REPUBLIKA.CO.ID, VALPARAISO – Scientists using observations from NASA’s Neil Gehrels Swift Observatory have discovered signals from a pair of black hole a monster that disturbs the gas clouds at the center of the galaxy. This is the first discovery of this phenomenon.

“This is a very strange event, called AT 2021hdr, which keeps repeating itself every few months,” said Lorena Hernández-García, an astrophysicist at the Millennium Institute of Astrophysics, Millennium Nucleus on Transversal Research and Technology to Explore Supermassive Black Holes, and the University Valparaíso in Chile.

“We think the gas clouds are engulfing the black holes. As they orbit each other, the black holes interact with the clouds, disrupting and consuming the gas. This results in light oscillation patterns from the system.” Reported Science Dailya paper on AT 2021hdr, led by Hernández-García, was published on November 13 in the journal Astronomy and Astrophysics.

The double black hole is in the center galaxy named 2MASX J21240027+3409114, located 1 billion light years in the northern constellation Cygnus. The distance between the two is about 26 billion kilometers, close enough that light only takes a day to travel between them.

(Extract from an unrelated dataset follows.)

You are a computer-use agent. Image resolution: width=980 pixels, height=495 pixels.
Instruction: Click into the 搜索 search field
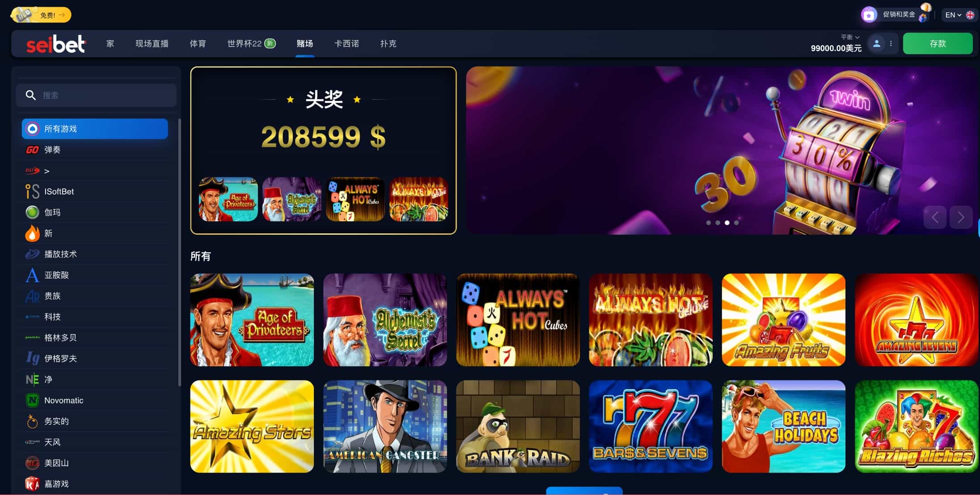click(96, 95)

Combined, the two have a mass 40 million times the mass of the Sun. Scientists estimate black holes complete their orbits every 130 days and will collide and merge in about 70,000 years.

AT 2021hdr was first seen in March 2021 by the Caltech-led ZTF (Zwicky Transient Facility) at the Palomar Observatory in California. This was flagged as a potentially interesting resource by ALeRCE (Automatic Learning for Rapid Event Classification). This multidisciplinary team combines artificial intelligence tools with human expertise to report events in the night sky to the astronomical community using a trove of data collected by survey programs like ZTF.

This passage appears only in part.